Open tbooth opened 4 months ago
The choice of fastx and velvet is deliberate. These tools are simple, stable, and serve the purpose of the tutorial which is to show how to orchestrate commands with Snakemake.
I will, as suggested, add notes that these are not the recommended tools for real analysis work. I don't propose to comment on what is the state-of-the-art as this is beyond the scope of the lesson and introduces a further maintenance burden on the lesson maintainer (ie., me).
For the genome assembly, the only thing we need to know is that Velvet is a program that will take a bunch of short reads (in paired FASTQ files) and try to build them into long contigs (output as a FASTA file), and we are aiming to make the longest possible contig by tuning a parameter called "K". Everything else is a distraction from this defined task!

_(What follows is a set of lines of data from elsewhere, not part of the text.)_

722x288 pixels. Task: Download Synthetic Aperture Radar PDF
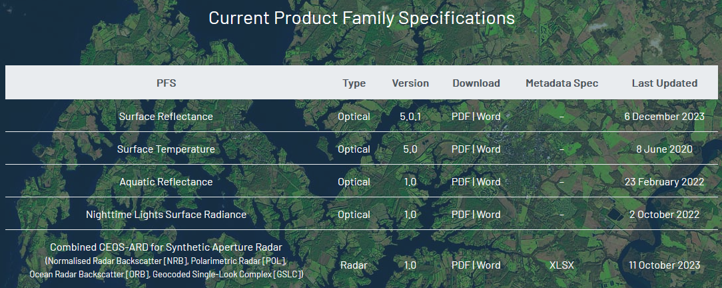(x=460, y=265)
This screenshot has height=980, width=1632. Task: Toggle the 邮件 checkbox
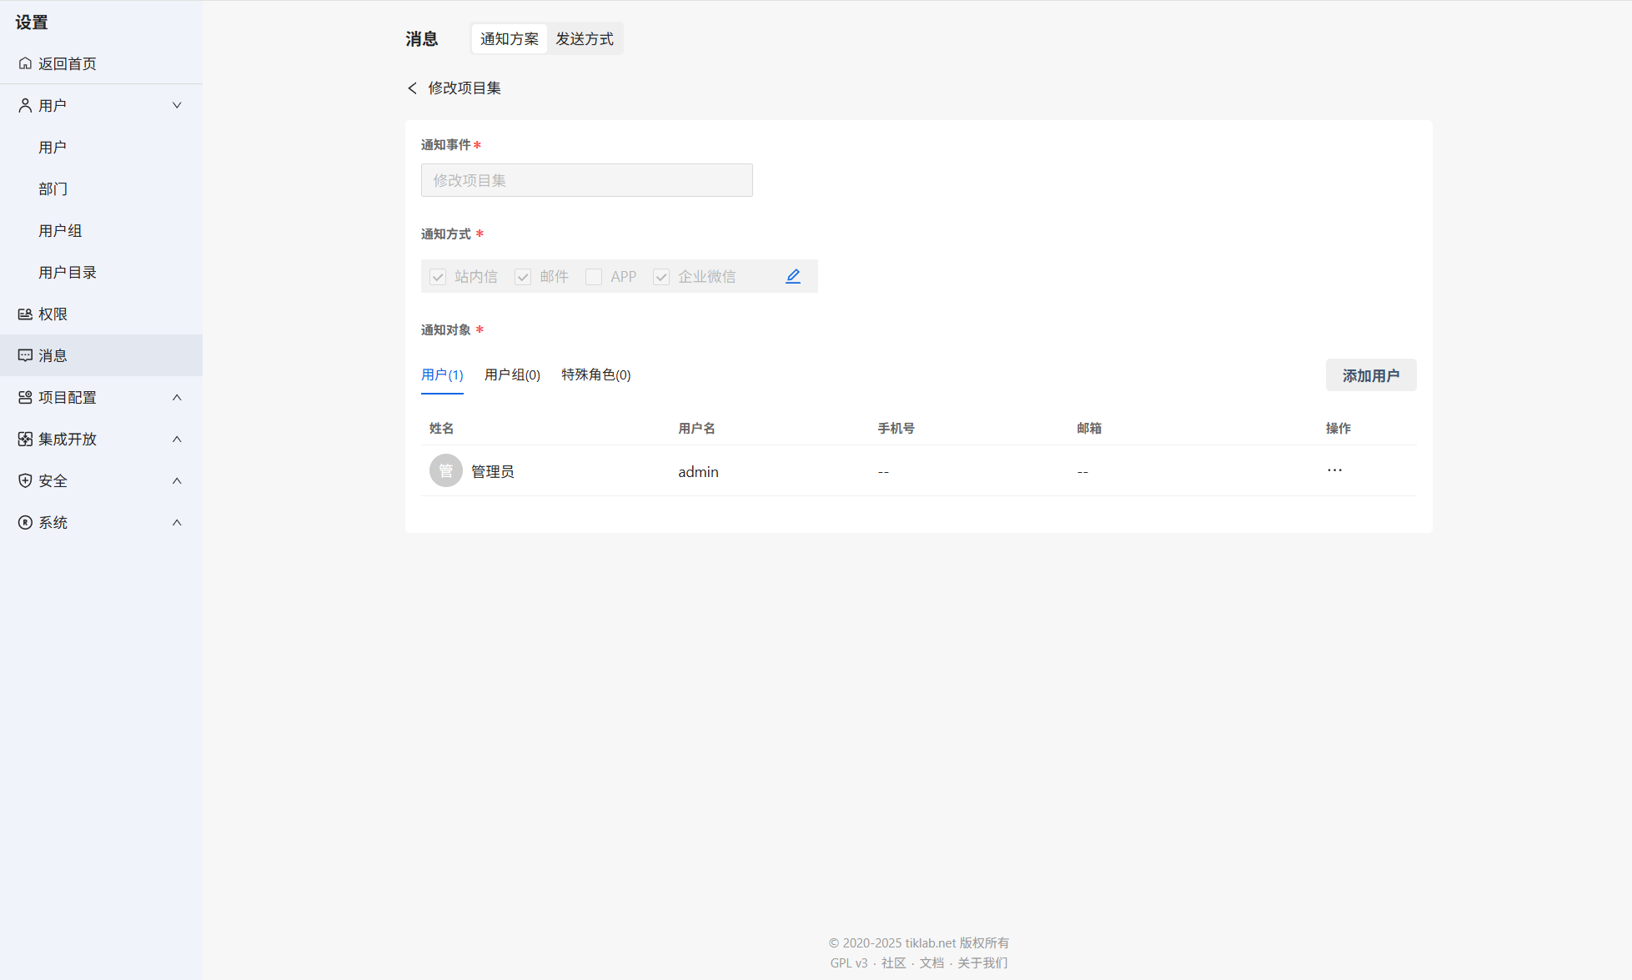tap(523, 277)
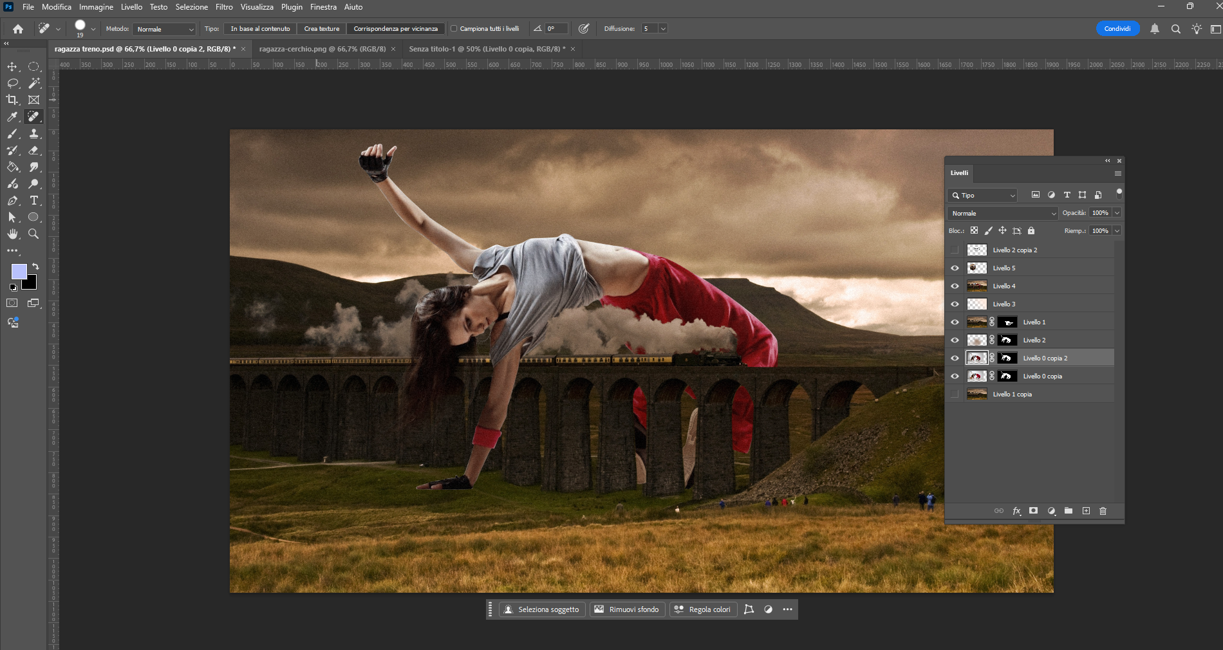Select the Crop tool
Screen dimensions: 1223x650
[x=12, y=100]
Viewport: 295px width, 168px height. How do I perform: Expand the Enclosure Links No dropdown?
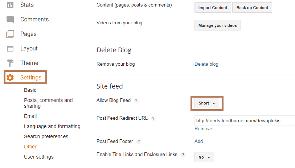(204, 157)
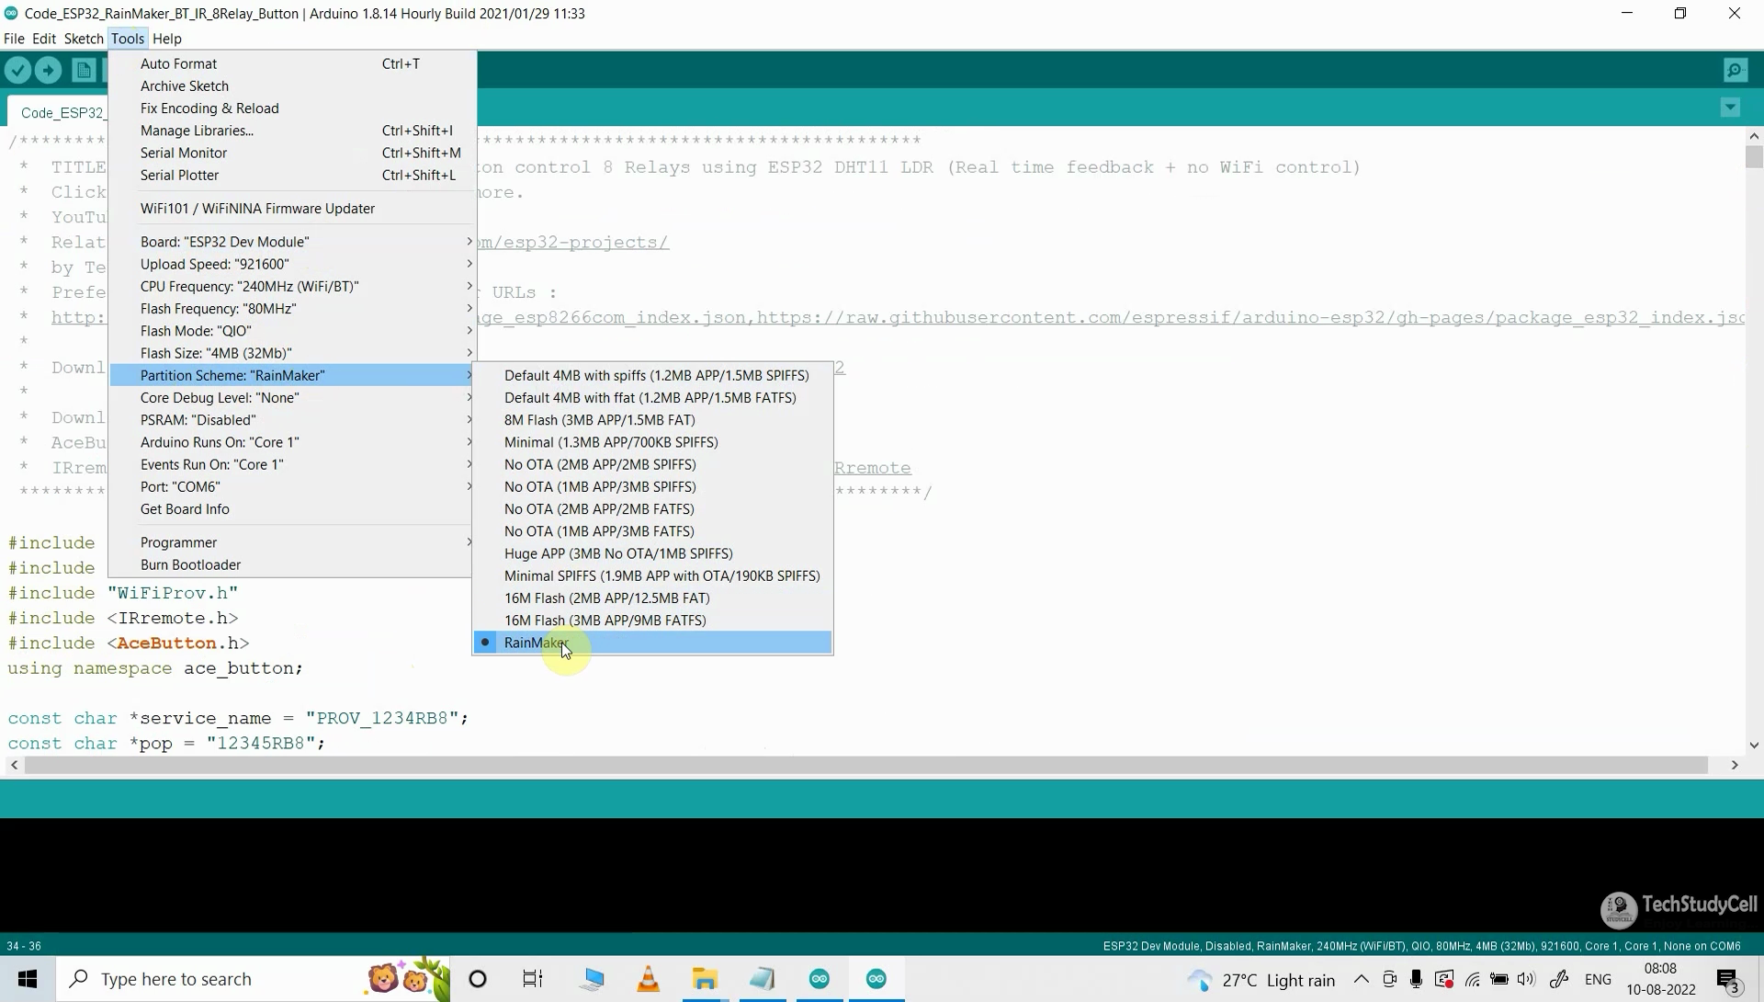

When actually teaching the course, several learners have made the same points given above and asked to go into more detail of the assembly process, or other bioinformatics topics. But this is not the place to learn the "intricate challenge" of actual genome assembly and if any learner starts thinking it is then we are in trouble. I will add instructor notes that this should be clearly emphasised.
Also:
Kallisto performs (wording according to docs) a "pseuoalignment" - it is not a classical aligner and should not be mentioned as such.
Indeed - I'll correct this.
Comments from @cmeesters on this topic:
fastx is totally outdated, tools like cutadept are meanwhile good replacements. It is ok to use fastx for didactics, though, as participants can view all steps for quality processing in detail. A note on the state-of-art should be given regardless.
the assembly part comes out of the blue and is unrelated to everything before. If you want it, you need additional material, describing the background. Best put it into a separate chapter (or several), then.
genome assembly is an intricate challenge, recommending a relatively outdated tool like velvet is dangerous, as there are numerous follow-up implementation tailored for various genome types.